## RECORDS TO PROCESS
------

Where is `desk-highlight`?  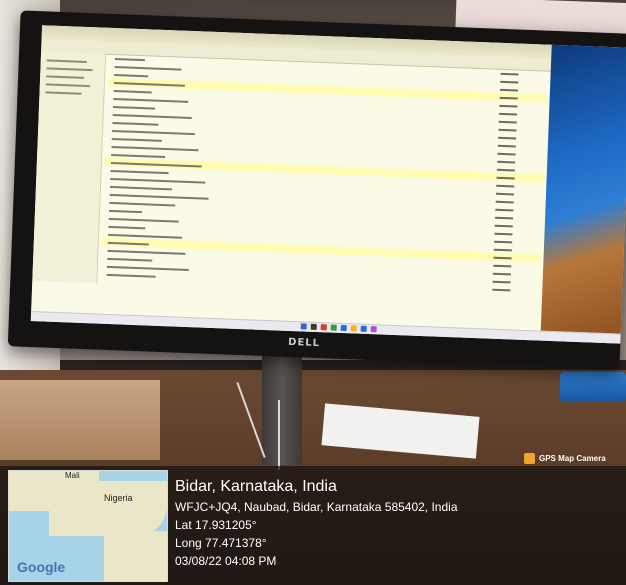
desk-highlight is located at coordinates (80, 420).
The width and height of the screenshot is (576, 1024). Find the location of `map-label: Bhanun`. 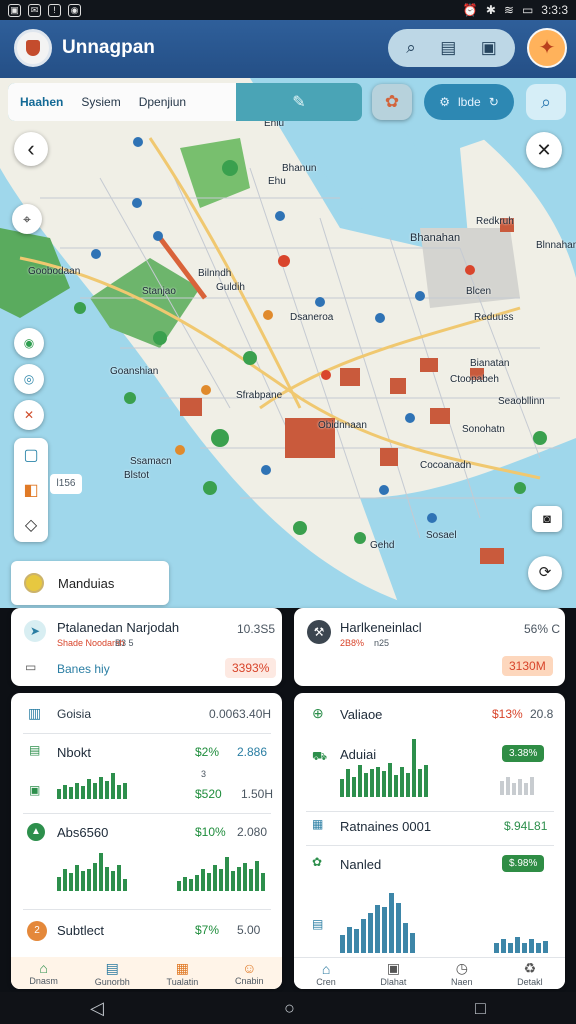

map-label: Bhanun is located at coordinates (300, 168).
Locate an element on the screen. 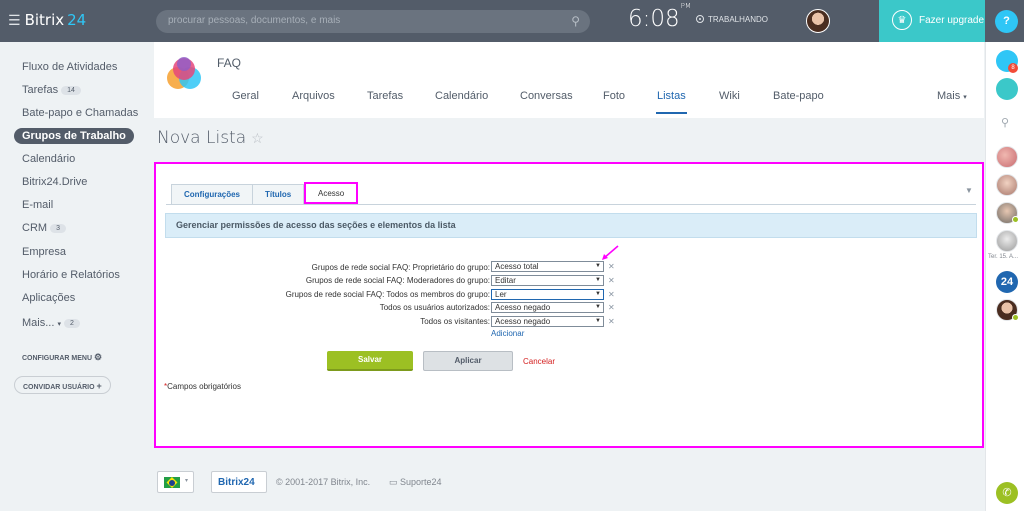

------

Can you rename "screenshot" to "screen capture" across all of the data above, keep everything else unchanged, and leave the pictures out?

## ANSWER AREA
Where is `desk-highlight`?  
desk-highlight is located at coordinates (80, 420).
The width and height of the screen capture is (576, 1024). Find the location of `map-label: Bhanun`. 

map-label: Bhanun is located at coordinates (300, 168).
Locate an element on the screen. 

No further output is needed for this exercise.